Green pass fino a giugno e stato di emergenza fino a marzo: le riflessioni del governo

di Alessandro Bacci

La decisione entro novembre, l'obiettivo è raggiungere il 90% di vaccinati. Per Pregliasco è l'"ultima battaglia" per vincere la guerra al virus

Green pass fino a giugno e stato di emergenza fino a marzo: le riflessioni del governo

Con un aumento significativo dei casi di positività di settimana in settimana e con le nuove vaccinazioni ormai in fase di stallo, Green pass e stato di emergenza, con la terza dose, restano i baluardi per arginare l'eventuale nuova ondata. La curva dei contagi continua a crescere facendo registrare un raddoppio di positività nel giro di tre settimane. Anche per non perdere il vantaggio di una buona copertura vaccinale l'esecutivo sta pensando ad una proroga del Green pass, almeno fino a marzo e, contestualmente, all'estensione dello Stato di emergenza fino a giugno, con il quale confermare struttura commissariale, protocolli di sicurezza, come distanziamneto e mascherine, smart working e tutte quelle norme e agevolazioni collegate all'emergenza pandemia.

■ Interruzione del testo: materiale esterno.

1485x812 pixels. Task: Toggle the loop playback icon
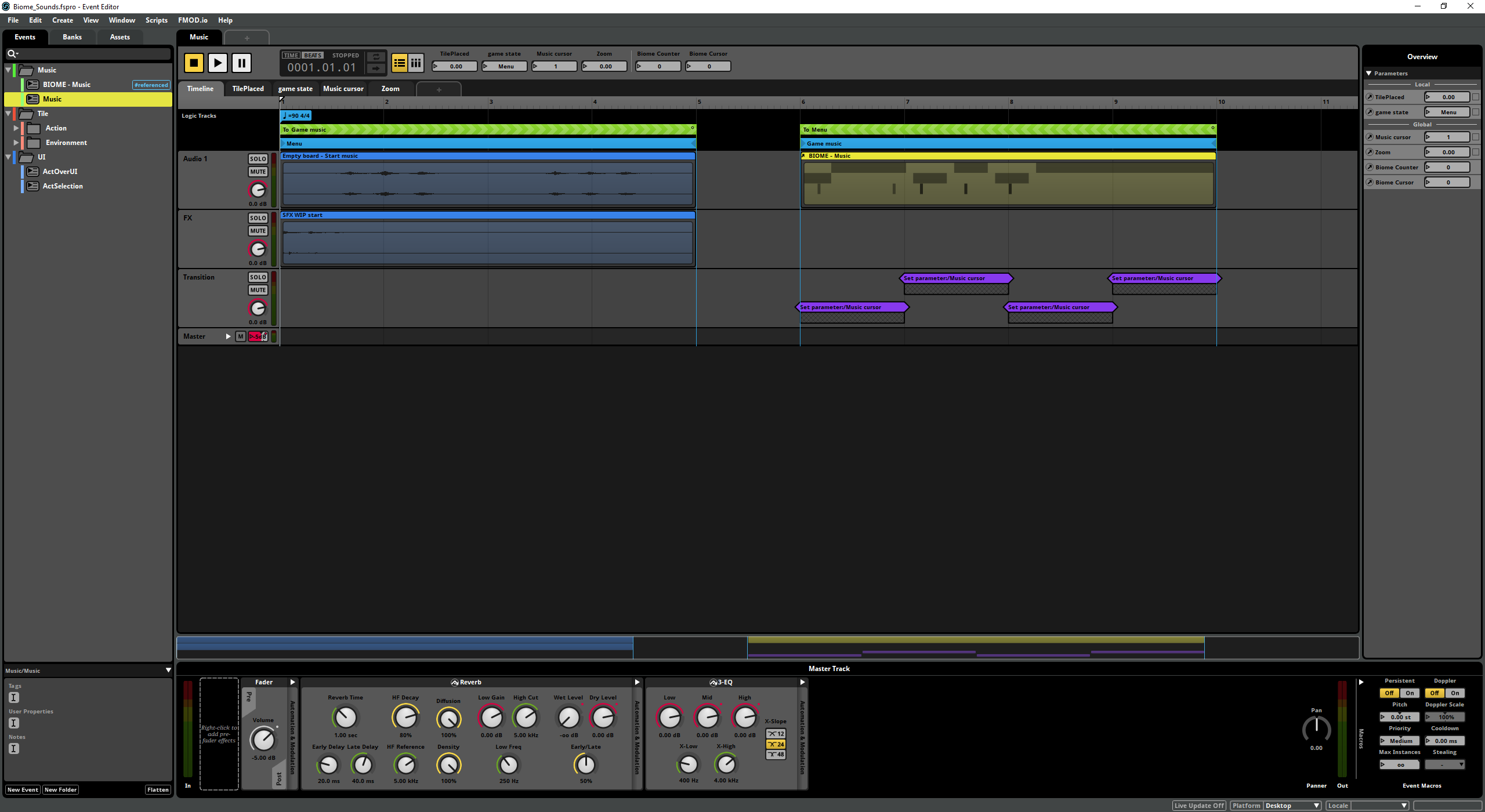pos(376,56)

L'inverno che è alle porte potrebbe comunque essere l'"ultima battaglia" per vincere la guerra al virus, come ha detto il virologo dell'Università di Milano, Fabrizio Pregliasco. "A meno che - puntualizza - non arrivi una variante più coraggiosa". Nel frattempo, però, bisognerà cercare di convincere la platea degli scettici, tra cui una fetta di quasi tre milioni di over 50, ad accedere alla campagna vaccinale in modo da poter raggiungere al più presto il 90% di vaccinati. Obiettivo da sempre nel mirino del governo e del commissario per l'emergenza, Francesco Figliuolo. Contemporaneamente, poi, si lavora alla terza dose.

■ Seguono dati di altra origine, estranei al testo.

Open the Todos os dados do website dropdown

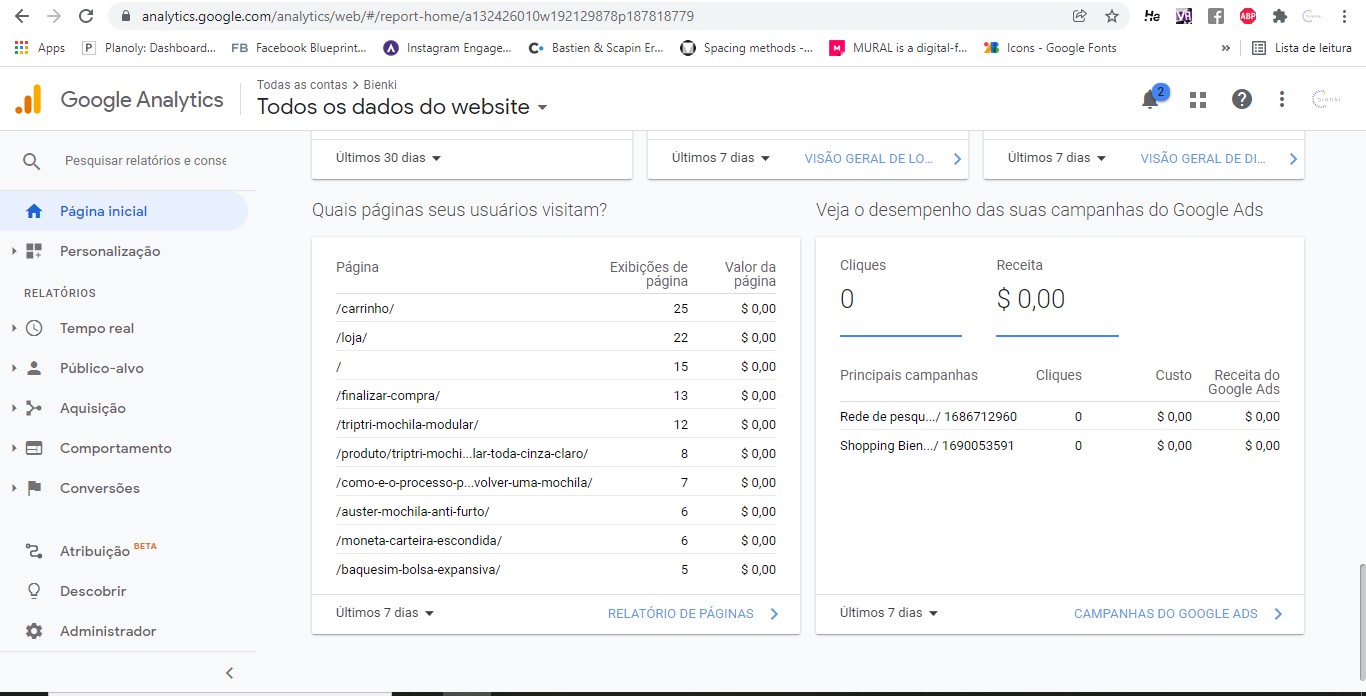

Per quanto riguarda lo stato di emergenza, il decreto in vigore scade il 31 dicembre. Secondo la legge lo stato di emergenza nazionale può durare 12 mesi prorogabili per altri 12, e poiché fu decretato la prima volta il 31 gennaio 2020, alla stessa data del 2022 non si potranno stabilire ulteriori rinnovi. A fine novembre si deciderà dunque come procedere. C’è l’ipotesi di trasformare la norma in un emendamento ad altri provvedimenti oppure creare un provvedimento ad hoc.

Il green pass potrebbe essere obbligatorio fino a giugno se non oltre. L'obiettivo del governo è quello di convincere anche i più scettici a vaccinarsi e mettersi in sicurezza. La sensazione è che il green pass sarà mantenuto fino a quando il virus continuerà a circolare e ci saranno nuovi positivi ogni giorno.